Thursday, May 31, 2012

The Mother of My Lord

Today marks the feast day of The Visitation of The Blessed Virgin Mary.

Mary is a stumbling block for many Christians who claim that we Catholics have elevated her with the title “Mother of God”. They claim that this tile for her is not found in the Bible. Now it may be true that the Bible does not dogmatically teach Mary as the Mother of God; however, inspired by the Holy Spirit, Elizabeth refers to Mary as "the mother of my Lord" 1

When..hearing Mary's greeting,
the infant leaped in her womb,
and Elizabeth, filled with the Holy Spirit,
cried out in a loud voice and said,
"Most blessed are you among women,
and blessed is the fruit of your womb.
And how does this happen to me,
that the mother of my Lord should come to me? Luke 1:42-43

 Mary, Theotokos , the God -bearer and the one who gives birth to God.

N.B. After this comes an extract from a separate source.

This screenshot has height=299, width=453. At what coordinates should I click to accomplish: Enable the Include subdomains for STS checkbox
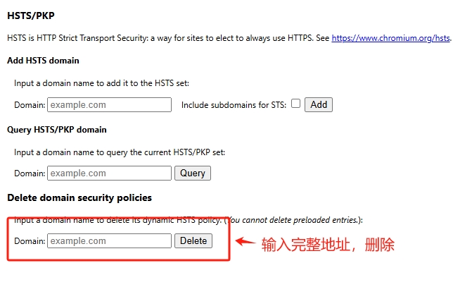(x=296, y=104)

For at the moment the sound of your greeting reached my ears,
the infant in my womb leaped for joy. Luke 1:44

Mary is not divine since God did create her, she did not exist before God; God made her a worthy vessel, immaculate from her conception, free from all stain of original sin,  a woman filled with complete heavenly grace. She gave birth to Our Savior Jesus Christ. 2

Mary, blessed among all women, filled Elizabeth with the spirit of gratitude by bringing the mother of her Lord to her.

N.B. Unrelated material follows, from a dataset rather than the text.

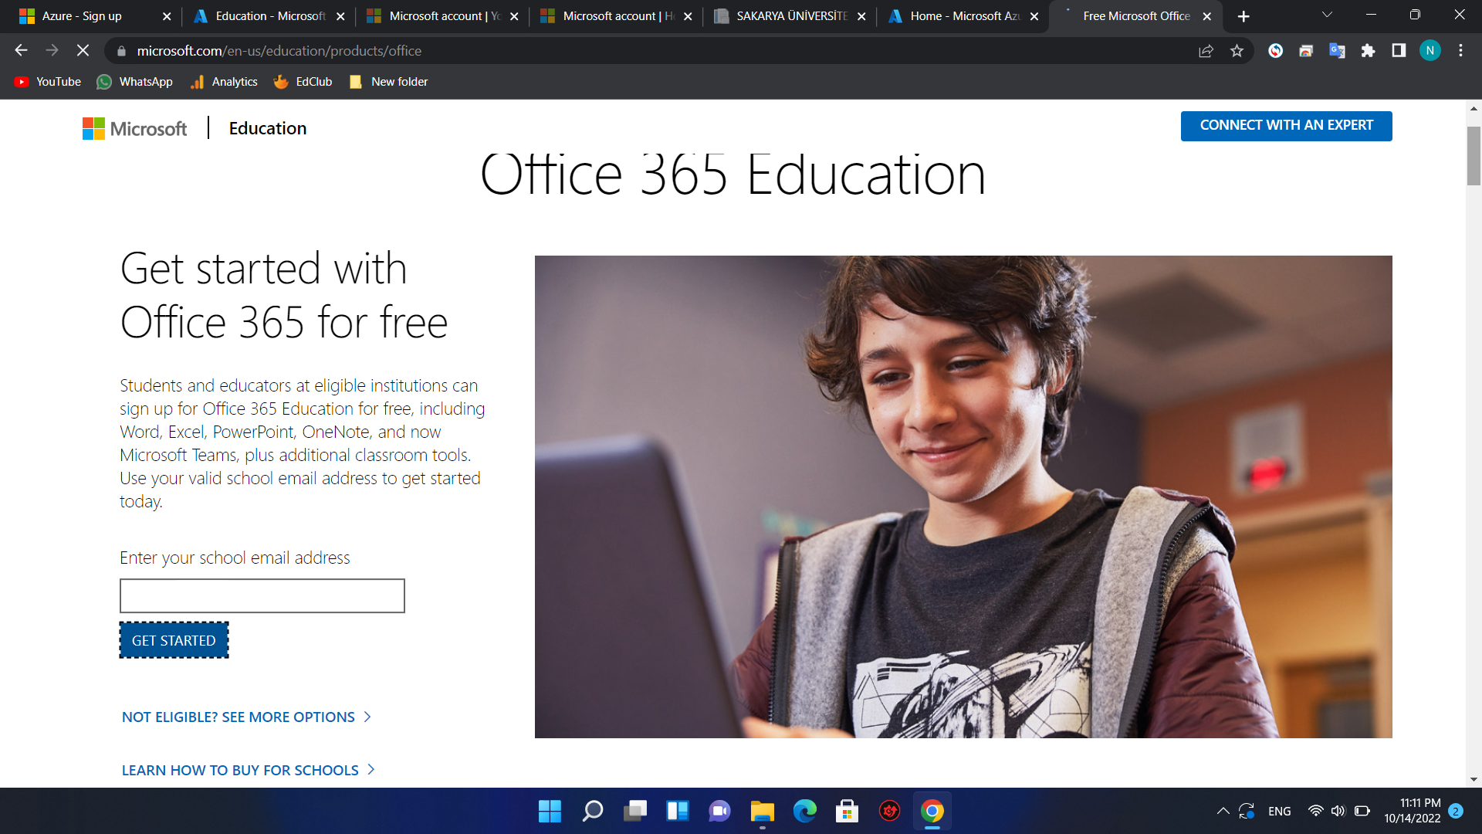Image resolution: width=1482 pixels, height=834 pixels.
Task: Open the share this page icon
Action: coord(1206,51)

As a Catholic, I am filled with gratitude to have the mother of my Lord come to me, to reach out to me, to always want to bring me closer to her Son.

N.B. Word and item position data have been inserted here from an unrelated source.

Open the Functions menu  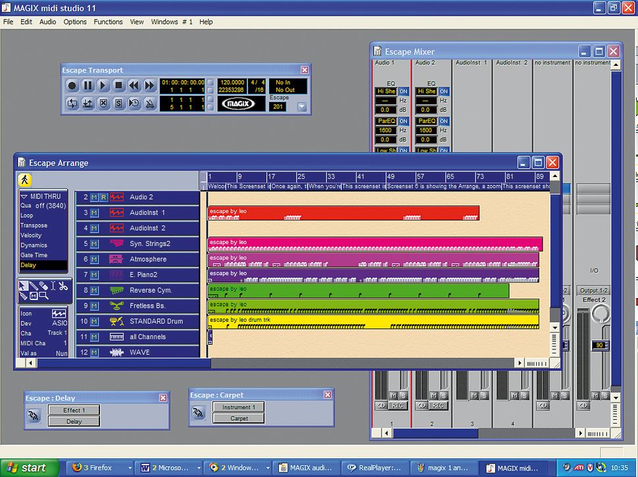[109, 22]
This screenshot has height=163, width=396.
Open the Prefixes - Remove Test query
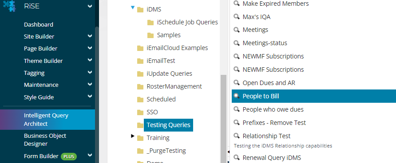point(274,123)
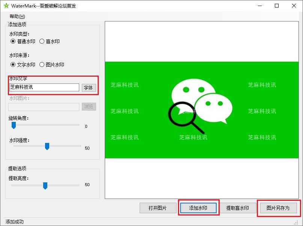303x226 pixels.
Task: Click the 图片另存为 save as button
Action: (x=279, y=208)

“Dear children! Also today I call you to conversion and to holiness. God desires to give you joy and peace through prayer but you, little children, are still far away- attached to the earth and to earthly things. Therefore, I call you anew: open your heart and your sight towards God and the things of God- and joy and peace will come to reign in your hearts. Thank you for having responded to my call.” BVM, Medjugorje, May 25, 2012 Message to Marija

Friday, May 18, 2012

There is Much Work to Be Done

He presented himself alive to them by many proofs after he had suffered, appearing to them during forty days and speaking about the kingdom of God. While meeting with them, he enjoined them not to depart from Jerusalem, but to wait for “the promise of the Father about which you have heard me speak; for John baptized with water, but in a few day you will be baptized with the Holy Spirit”  Acts 1: 3-4

…. you will receive power when the Holy Spirit comes upon you, and you will be my witnesses in Jerusalem, throughout Judea and Samaria, and to the ends of the earth.” Acts 1: 8

He asked them to bring a scattered people together in unity. His ministry was one of forgiveness and love, of binding wounds in the hearts and minds of people that had suffered much too long.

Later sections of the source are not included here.